◆ Task statement ◆
The count of lines below that include the string "computer" is the whole answer.

☆ ☆ ☆ ☆ ☆ ☆ ☆

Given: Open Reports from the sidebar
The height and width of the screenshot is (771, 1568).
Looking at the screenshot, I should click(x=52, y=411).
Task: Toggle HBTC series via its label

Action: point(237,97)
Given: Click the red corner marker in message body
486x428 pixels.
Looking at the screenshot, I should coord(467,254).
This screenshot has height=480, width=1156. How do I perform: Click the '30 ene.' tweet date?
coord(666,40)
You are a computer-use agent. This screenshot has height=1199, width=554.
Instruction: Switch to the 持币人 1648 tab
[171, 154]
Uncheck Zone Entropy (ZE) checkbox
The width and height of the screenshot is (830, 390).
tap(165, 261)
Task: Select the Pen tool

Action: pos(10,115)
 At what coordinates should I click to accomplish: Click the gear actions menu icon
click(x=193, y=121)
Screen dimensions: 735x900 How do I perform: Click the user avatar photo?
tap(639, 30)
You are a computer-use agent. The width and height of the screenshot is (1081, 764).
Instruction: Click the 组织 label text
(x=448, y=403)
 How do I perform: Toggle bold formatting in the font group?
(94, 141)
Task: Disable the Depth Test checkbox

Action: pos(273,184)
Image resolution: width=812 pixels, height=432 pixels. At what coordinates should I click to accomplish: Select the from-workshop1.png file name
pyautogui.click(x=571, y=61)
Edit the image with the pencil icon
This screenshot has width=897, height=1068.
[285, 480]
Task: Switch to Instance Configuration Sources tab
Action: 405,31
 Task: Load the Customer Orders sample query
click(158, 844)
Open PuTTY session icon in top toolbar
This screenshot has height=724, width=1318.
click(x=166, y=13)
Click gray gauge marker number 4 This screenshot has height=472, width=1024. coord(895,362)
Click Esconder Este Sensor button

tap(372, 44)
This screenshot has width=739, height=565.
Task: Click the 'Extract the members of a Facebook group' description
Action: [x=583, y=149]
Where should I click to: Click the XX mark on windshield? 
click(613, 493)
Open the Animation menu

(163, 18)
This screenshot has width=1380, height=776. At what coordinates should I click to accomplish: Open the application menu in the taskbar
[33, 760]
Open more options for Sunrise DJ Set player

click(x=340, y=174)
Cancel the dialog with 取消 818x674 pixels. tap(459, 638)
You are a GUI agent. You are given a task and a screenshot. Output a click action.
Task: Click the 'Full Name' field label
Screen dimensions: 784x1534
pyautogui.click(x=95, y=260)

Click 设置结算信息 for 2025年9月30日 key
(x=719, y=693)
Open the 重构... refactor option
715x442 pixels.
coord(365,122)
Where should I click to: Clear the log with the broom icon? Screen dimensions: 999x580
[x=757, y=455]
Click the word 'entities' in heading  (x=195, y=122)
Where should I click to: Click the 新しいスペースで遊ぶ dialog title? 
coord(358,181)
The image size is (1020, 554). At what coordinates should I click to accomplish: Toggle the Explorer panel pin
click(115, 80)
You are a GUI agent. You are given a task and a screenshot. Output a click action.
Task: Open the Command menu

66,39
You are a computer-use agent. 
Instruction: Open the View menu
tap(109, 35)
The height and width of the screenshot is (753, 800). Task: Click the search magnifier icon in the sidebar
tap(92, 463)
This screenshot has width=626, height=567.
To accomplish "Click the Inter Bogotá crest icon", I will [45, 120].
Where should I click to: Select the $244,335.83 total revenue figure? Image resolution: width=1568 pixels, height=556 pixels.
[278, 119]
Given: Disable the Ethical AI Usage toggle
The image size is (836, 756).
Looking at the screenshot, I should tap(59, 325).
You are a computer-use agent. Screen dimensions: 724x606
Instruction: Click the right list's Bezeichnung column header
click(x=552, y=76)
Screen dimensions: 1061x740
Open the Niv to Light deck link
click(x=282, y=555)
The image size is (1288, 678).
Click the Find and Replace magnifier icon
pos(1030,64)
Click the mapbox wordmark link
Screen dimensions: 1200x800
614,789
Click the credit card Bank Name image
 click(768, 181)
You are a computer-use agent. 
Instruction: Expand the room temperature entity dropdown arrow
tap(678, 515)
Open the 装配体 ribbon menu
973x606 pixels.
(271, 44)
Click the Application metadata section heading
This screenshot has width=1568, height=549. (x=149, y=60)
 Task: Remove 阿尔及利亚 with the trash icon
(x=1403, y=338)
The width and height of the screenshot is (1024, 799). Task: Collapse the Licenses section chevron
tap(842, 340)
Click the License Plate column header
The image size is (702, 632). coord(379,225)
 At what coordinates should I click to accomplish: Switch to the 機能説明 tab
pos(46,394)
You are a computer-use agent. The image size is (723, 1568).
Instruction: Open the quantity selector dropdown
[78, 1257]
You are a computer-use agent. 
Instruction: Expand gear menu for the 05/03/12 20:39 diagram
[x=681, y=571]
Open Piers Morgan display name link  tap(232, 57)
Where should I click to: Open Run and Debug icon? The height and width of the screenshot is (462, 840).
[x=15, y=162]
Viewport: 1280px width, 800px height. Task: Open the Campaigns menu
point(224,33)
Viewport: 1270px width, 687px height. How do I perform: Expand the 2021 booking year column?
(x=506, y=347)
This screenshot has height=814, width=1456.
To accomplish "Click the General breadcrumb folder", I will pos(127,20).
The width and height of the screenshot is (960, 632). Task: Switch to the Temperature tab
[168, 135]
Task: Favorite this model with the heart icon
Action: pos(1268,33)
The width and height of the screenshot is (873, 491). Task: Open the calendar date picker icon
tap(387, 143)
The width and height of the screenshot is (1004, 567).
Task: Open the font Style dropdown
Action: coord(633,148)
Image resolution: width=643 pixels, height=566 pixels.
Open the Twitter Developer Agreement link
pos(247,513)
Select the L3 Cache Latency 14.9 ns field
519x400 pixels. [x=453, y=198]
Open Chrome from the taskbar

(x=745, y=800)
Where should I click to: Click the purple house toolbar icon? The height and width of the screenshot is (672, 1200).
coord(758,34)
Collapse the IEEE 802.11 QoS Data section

☆ ☆ ☆ ☆ ☆ ☆ ☆

◆ Task result ◆
7